EXERCISE REQUIREMENTS: Edit the material in the stretch from the line containing "Screen dimensions: 1273x690" through the line containing "Action: [x=304, y=404]" so that "icon" becomes "button", with everything else unchanged. Leave the pictures out of your answer.

RECORDS:

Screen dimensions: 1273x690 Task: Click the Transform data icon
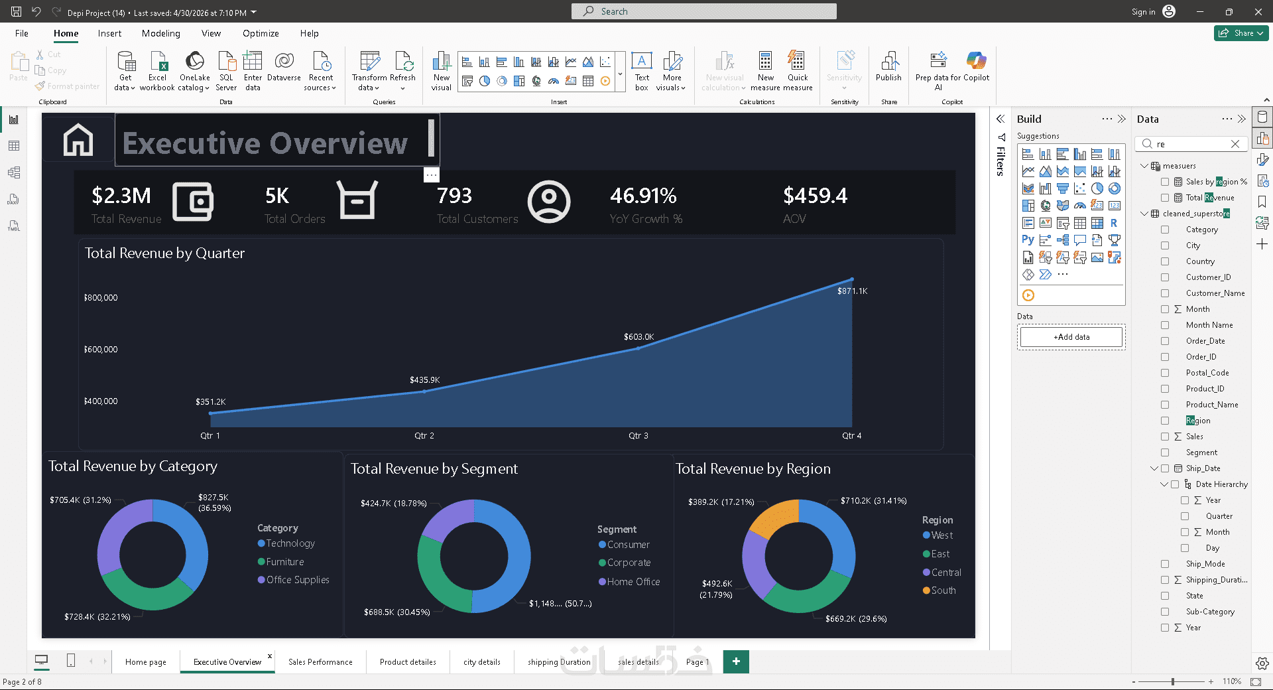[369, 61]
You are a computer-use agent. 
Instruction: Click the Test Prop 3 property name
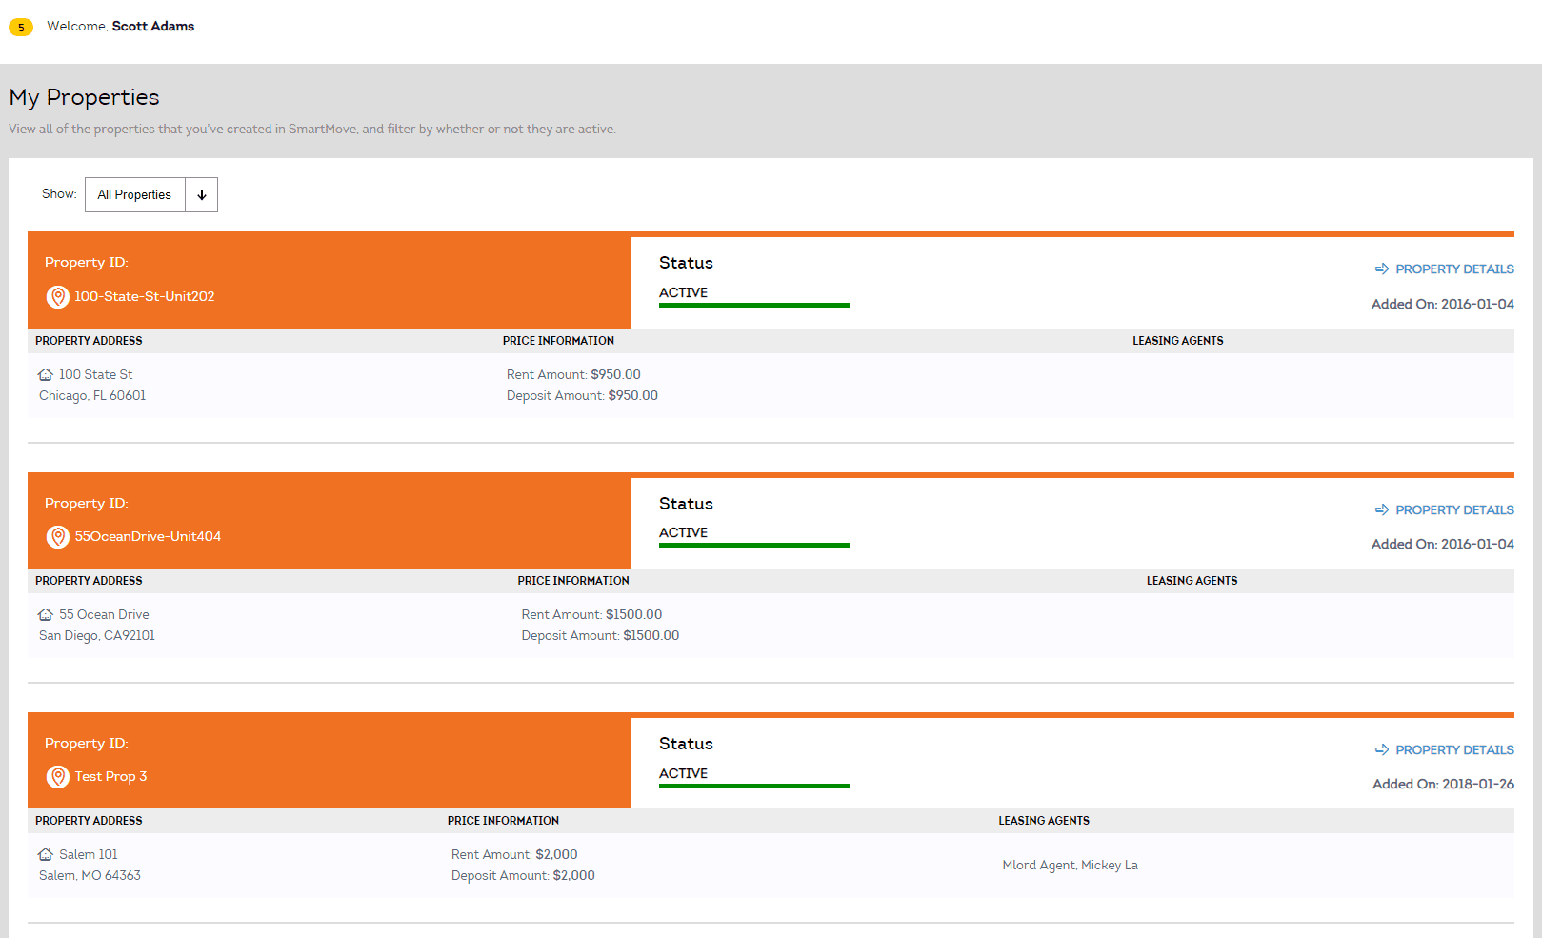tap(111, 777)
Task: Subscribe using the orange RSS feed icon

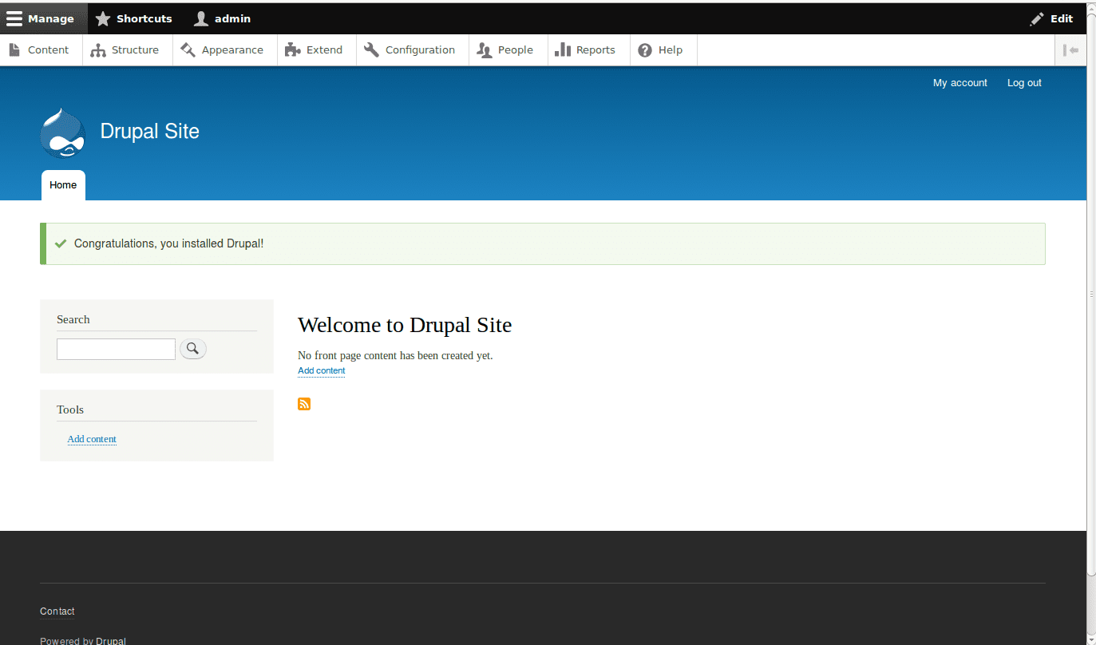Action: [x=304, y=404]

--

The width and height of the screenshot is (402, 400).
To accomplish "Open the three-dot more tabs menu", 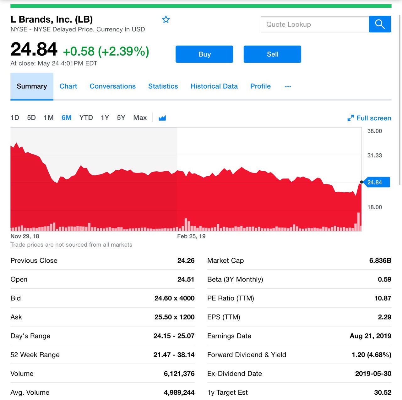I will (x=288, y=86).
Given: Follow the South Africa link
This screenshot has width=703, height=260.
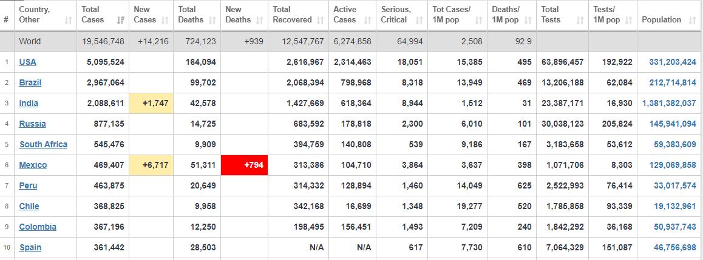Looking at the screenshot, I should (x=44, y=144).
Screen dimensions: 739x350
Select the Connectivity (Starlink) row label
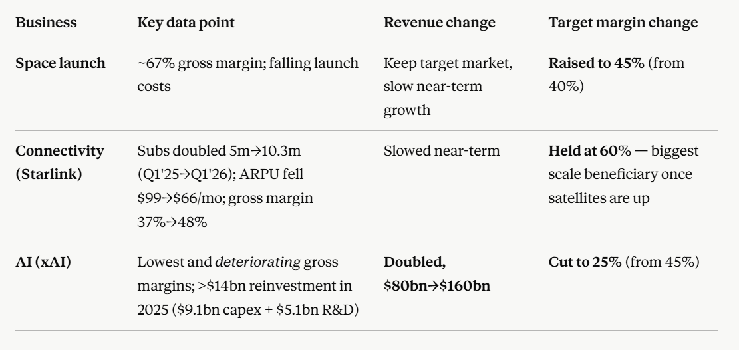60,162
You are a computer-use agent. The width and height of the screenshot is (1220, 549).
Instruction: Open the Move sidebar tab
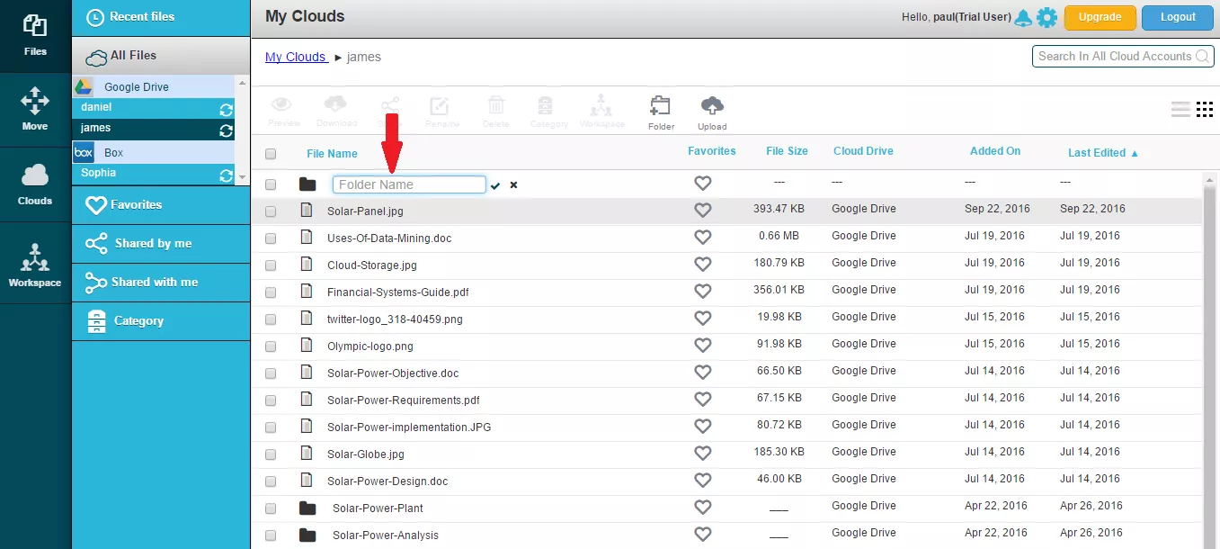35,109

* * *

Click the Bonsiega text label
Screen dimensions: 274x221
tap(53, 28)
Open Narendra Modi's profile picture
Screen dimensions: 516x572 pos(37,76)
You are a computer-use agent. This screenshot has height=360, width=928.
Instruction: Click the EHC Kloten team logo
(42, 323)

EXERCISE ANSWER:
Screen dimensions: 1273x690 Task: Click the Transform data button
[369, 61]
You are a computer-use agent. 
Instruction: Click the Test Prop 3 property name
tap(111, 777)
Task: Subscribe using the orange RSS feed button

Action: [x=304, y=404]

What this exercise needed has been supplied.